Method converts scans to "beam" and "slist" or gate

Source code in hfpytrace/utils.py

def get_gridded_parameters(
    q, xparam="beam", yparam="slist", zparam="v", r=0, rounding=True
):
    """
    Method converts scans to "beam" and "slist" or gate
    """
    plotParamDF = q[[xparam, yparam, zparam]]
    if rounding:
        plotParamDF.loc[:, xparam] = np.round(plotParamDF[xparam].tolist(), r)
        plotParamDF.loc[:, yparam] = np.round(plotParamDF[yparam].tolist(), r)
    plotParamDF = plotParamDF.groupby([xparam, yparam]).mean().reset_index()
    plotParamDF = plotParamDF[[xparam, yparam, zparam]].pivot(
        index=xparam, columns=yparam
    )
    x = plotParamDF.index.values
    y = plotParamDF.columns.levels[1].values
    X, Y = np.meshgrid(x, y)
    # Mask the nan values! pcolormesh can't handle them well!
    Z = np.ma.masked_where(
        np.isnan(plotParamDF[zparam].values), plotParamDF[zparam].values
    )
    return X, Y, Z

get_folder(rad, beam, date, model, base)

Get folder by date

Source code in hfpytrace/utils.py

def get_folder(rad, beam, date, model, base):
    """
    Get folder by date
    """
    import os

    fold = os.path.join(base, date.strftime("%Y-%m-%d"), rad, "%02d" % beam, model)
    os.makedirs(fold, exist_ok=True)
    return fold

get_hamsci_folder(source, date, model, base, call_sign=None)

Get folder by date

Source code in hfpytrace/utils.py

def get_hamsci_folder(source, date, model, base, call_sign=None):
    """
    Get folder by date
    """
    import os

    fold = os.path.join(base, date.strftime("%Y-%m-%d"), source, model)
    fold = os.path.join(fold, call_sign) if call_sign else fold
    os.makedirs(fold, exist_ok=True)
    return fold

get_installed_config_path(config_name)

Return the installed package path for a config file under hfpytrace/cfg.

Source code in hfpytrace/utils.py

def get_installed_config_path(config_name: str) -> Path:
    """
    Return the installed package path for a config file under hfpytrace/cfg.
    """

=-=-=-=-=

» TO-DO LIST
1. Check each statement against the hfpytrace utilities documentation above and answer yes or no, quoting the words of the documentation that decide it. (a) The get_folder function creates the folder when it does not already exist. (b) In get_gridded_parameters, the rounding parameter r defaults to 1. (c) The get_hamsci_folder function always adds call_sign to the folder path.
2. In the hfpytrace utilities documentation above, what format string does get_folder use to turn the date into part of the folder path?
3. Continue the hfpytrace utilities documentation above, starting right after its last line.

» DATA EXTRACT
=-=-=-=-=

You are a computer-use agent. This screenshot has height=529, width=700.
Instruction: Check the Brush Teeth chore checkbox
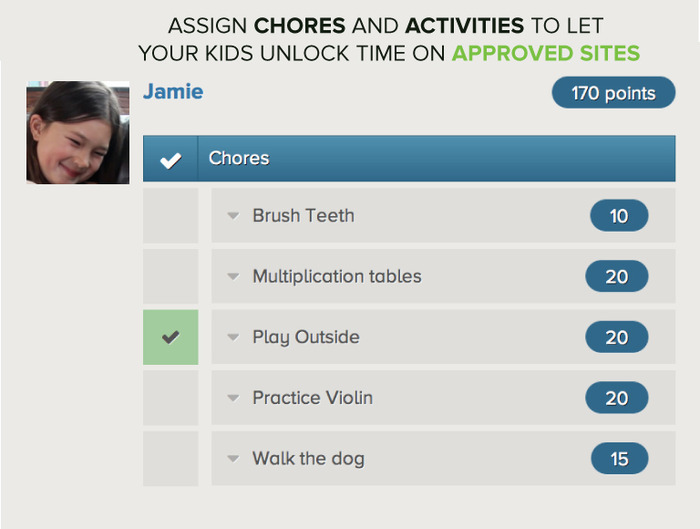click(170, 216)
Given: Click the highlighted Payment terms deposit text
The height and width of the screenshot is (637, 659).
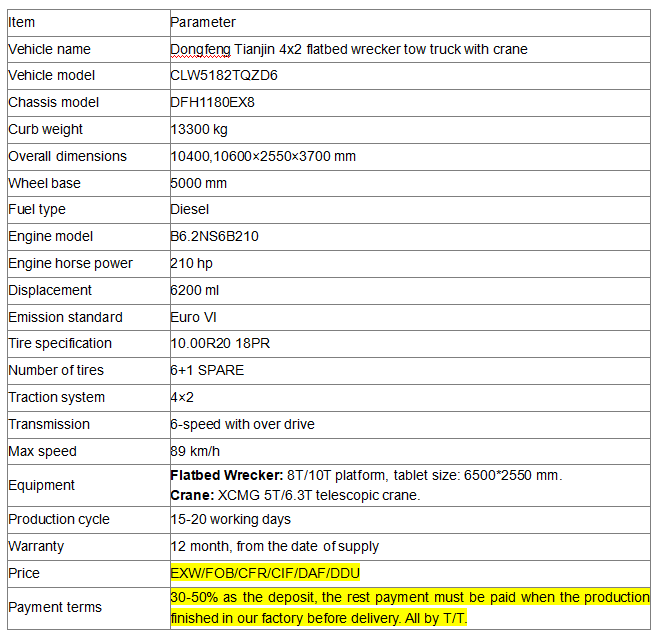Looking at the screenshot, I should 410,608.
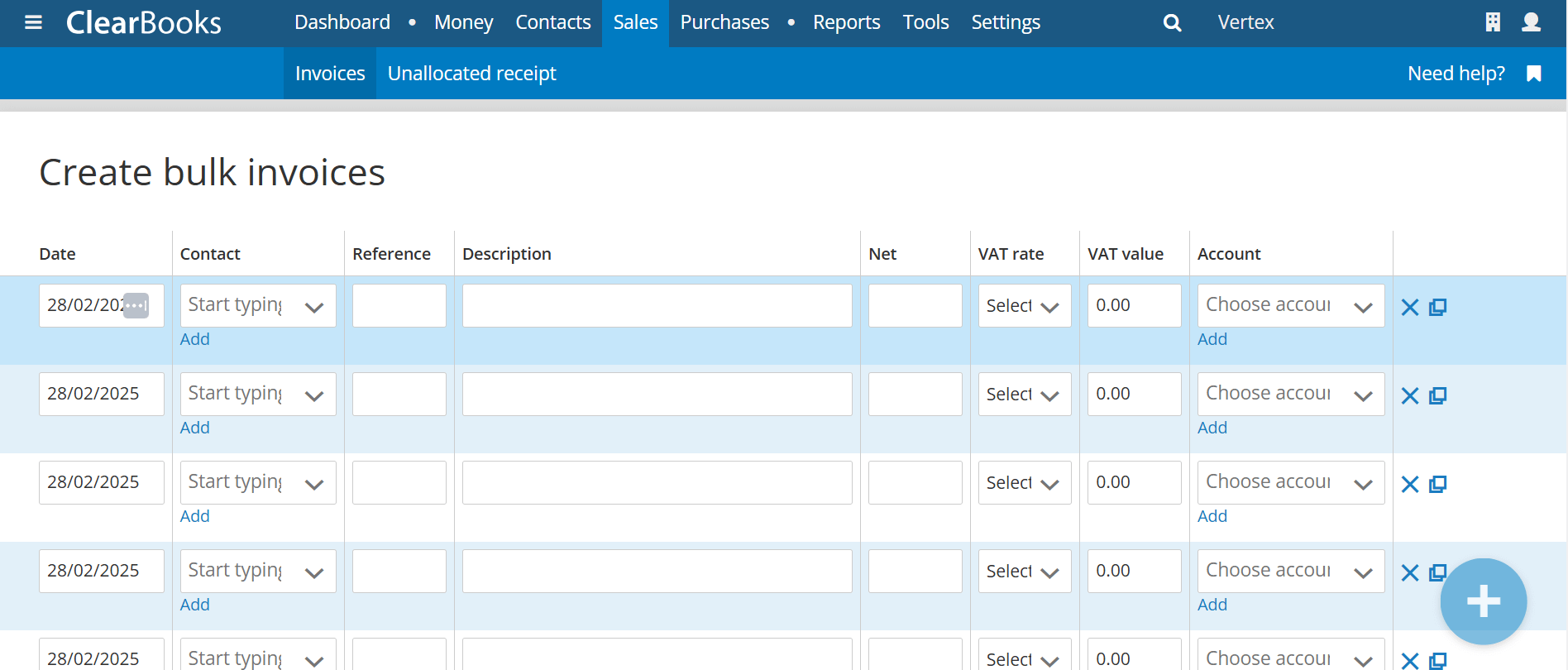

=-=-=-=-=

» ANSWERS IN ORDER
1.
(a) Yes: "os.makedirs(fold, exist_ok=True)"
(b) No: "r=0"
(c) No: "fold = os.path.join(fold, call_sign) if call_sign else fold"

2. It uses "%Y-%m-%d".

3.
    try:
        cfg = resources.files("hfpytrace").joinpath("cfg", config_name)
        return Path(str(cfg))
    except Exception:
        return Path(__file__).resolve().parent / "cfg" / config_name

resolve_config_path(config_path, default_config_name)

Resolve config path from user-provided value or package default.

Rules: - If config_path is provided and exists, use it. - If config_path is provided but missing, try hfpytrace/cfg/. - If config_path is None, use hfpytrace/cfg/.

Source code in hfpytrace/utils.py

def resolve_config_path(
    config_path: str | Path | None,
    default_config_name: str,
) -> Path:
    """
    Resolve config path from user-provided value or package default.

    Rules:
    - If `config_path` is provided and exists, use it.
    - If `config_path` is provided but missing, try hfpytrace/cfg/<basename>.
    - If `config_path` is None, use hfpytrace/cfg/<default_config_name>.
    """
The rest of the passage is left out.